• **To do**
Repeat exactly the line that contains "Viewport: 1137px width, 711px height." and every line after it, down to the last line of the entries below. Do not include pictures.

[[ Exercise data open ]]

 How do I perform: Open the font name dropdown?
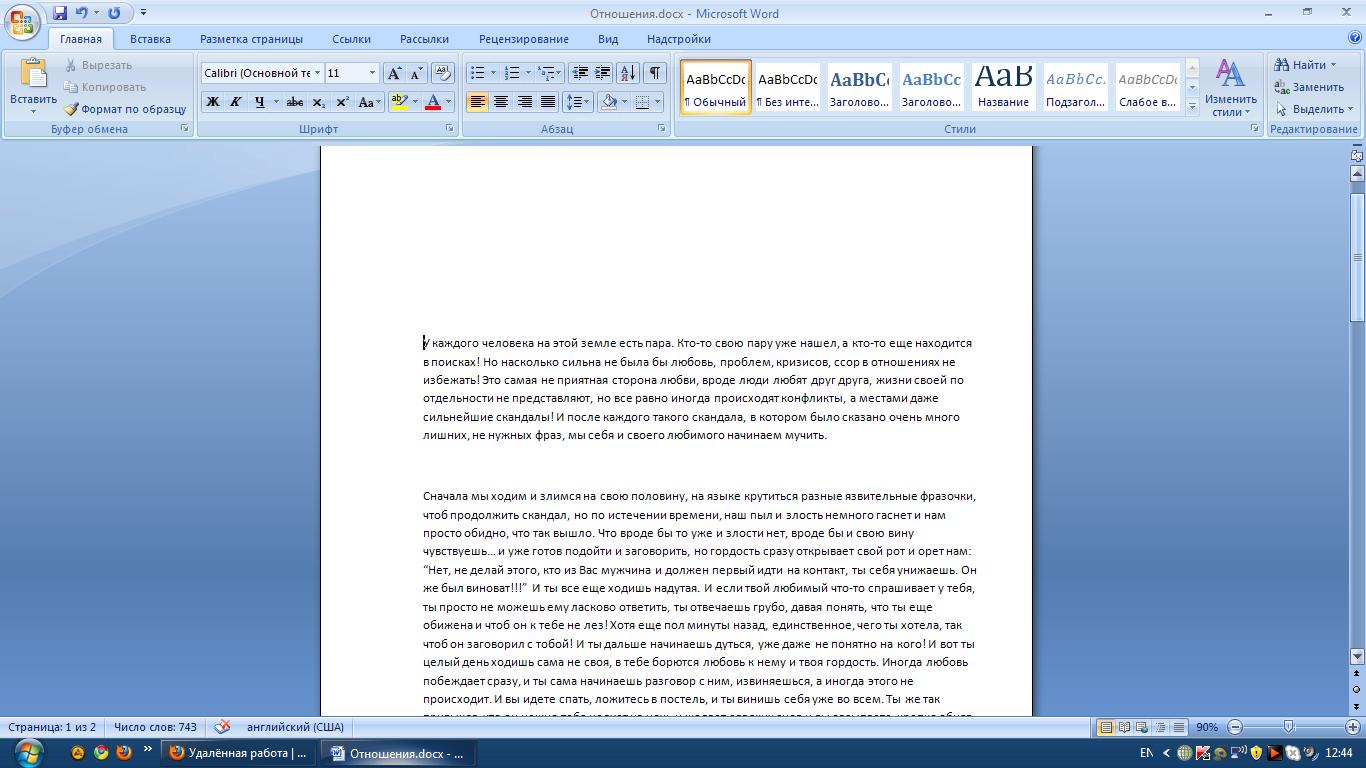coord(317,73)
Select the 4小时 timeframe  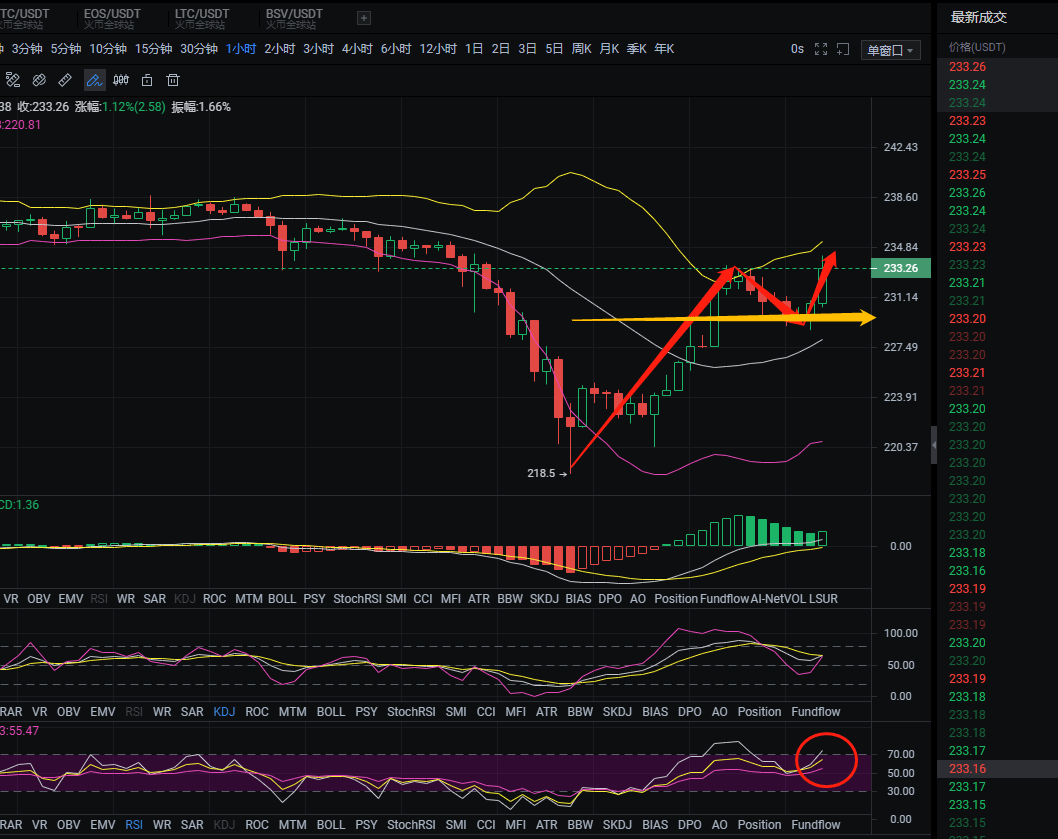tap(357, 49)
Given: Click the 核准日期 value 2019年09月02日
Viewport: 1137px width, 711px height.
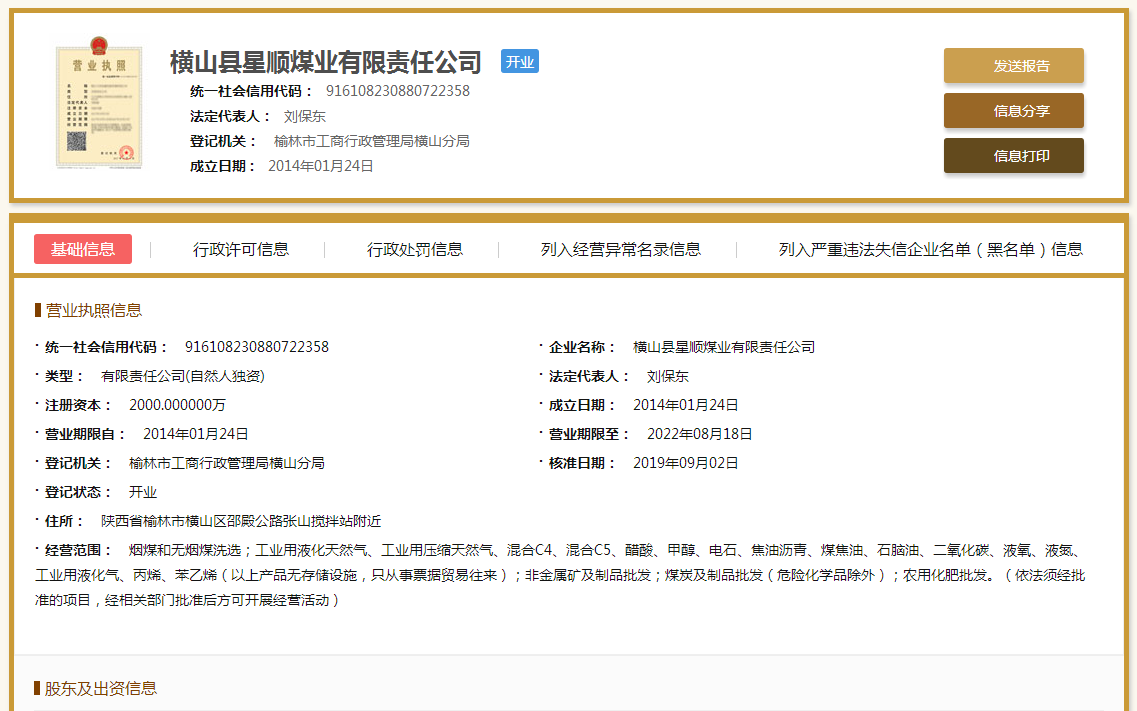Looking at the screenshot, I should click(x=685, y=463).
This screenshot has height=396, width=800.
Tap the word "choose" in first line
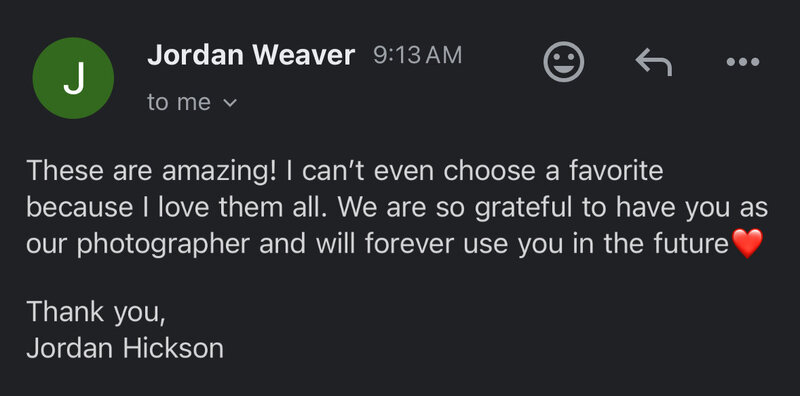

[[ Exercise data closed ]]

• **Answer to the exercise**
Viewport: 1137px width, 711px height.
Looking at the screenshot, I should click(x=685, y=463).
This screenshot has height=396, width=800.
Tap the word "choose" in first line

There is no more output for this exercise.